About this exercise: One range is to be output from the listing below, exactly as written: the line with "Keep Up To Date (597, 225)" to the line with "Meet Our Team (599, 181)", both kept.
---------- Data provided
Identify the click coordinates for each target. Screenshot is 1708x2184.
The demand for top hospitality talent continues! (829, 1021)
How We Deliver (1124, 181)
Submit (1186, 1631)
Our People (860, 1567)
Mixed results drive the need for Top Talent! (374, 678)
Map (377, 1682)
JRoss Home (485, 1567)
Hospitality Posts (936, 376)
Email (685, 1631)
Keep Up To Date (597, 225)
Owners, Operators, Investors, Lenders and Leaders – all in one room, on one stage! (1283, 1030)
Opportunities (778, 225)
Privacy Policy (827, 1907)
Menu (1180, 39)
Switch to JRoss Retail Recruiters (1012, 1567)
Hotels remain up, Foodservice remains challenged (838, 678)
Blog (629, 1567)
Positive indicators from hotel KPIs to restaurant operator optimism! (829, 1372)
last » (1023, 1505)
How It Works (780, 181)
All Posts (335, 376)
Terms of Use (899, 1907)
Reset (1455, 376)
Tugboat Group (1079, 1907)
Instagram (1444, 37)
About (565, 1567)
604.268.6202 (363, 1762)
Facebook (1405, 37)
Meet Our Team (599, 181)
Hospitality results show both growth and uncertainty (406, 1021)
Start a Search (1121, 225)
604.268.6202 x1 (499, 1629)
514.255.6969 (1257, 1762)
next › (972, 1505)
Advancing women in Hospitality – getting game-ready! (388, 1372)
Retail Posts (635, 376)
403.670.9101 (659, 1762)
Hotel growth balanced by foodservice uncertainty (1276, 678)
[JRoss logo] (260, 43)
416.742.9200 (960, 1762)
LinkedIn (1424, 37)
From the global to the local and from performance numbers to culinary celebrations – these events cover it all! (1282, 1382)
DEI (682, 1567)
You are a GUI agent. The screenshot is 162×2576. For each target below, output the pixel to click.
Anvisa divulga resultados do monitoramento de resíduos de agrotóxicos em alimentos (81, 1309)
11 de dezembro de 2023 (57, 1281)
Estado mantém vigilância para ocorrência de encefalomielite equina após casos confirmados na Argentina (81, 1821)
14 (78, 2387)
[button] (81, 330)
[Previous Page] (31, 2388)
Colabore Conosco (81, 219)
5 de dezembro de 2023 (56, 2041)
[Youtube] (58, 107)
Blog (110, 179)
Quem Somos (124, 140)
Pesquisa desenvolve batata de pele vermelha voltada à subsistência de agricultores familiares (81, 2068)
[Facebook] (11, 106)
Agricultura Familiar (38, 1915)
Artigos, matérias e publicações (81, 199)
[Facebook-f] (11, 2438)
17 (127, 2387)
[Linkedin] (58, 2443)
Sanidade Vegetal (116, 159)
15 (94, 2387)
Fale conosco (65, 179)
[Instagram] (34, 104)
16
--------------------
Answer section:
Keep Up To Date (597, 225)
Owners, Operators, Investors, Lenders and Leaders – all in one room, on one stage! (1283, 1030)
Opportunities (778, 225)
Privacy Policy (827, 1907)
Menu (1180, 39)
Switch to JRoss Retail Recruiters (1012, 1567)
Hotels remain up, Foodservice remains challenged (838, 678)
Blog (629, 1567)
Positive indicators from hotel KPIs to restaurant operator optimism! (829, 1372)
last » (1023, 1505)
How It Works (780, 181)
All Posts (335, 376)
Terms of Use (899, 1907)
Reset (1455, 376)
Tugboat Group (1079, 1907)
Instagram (1444, 37)
About (565, 1567)
604.268.6202 (363, 1762)
Facebook (1405, 37)
Meet Our Team (599, 181)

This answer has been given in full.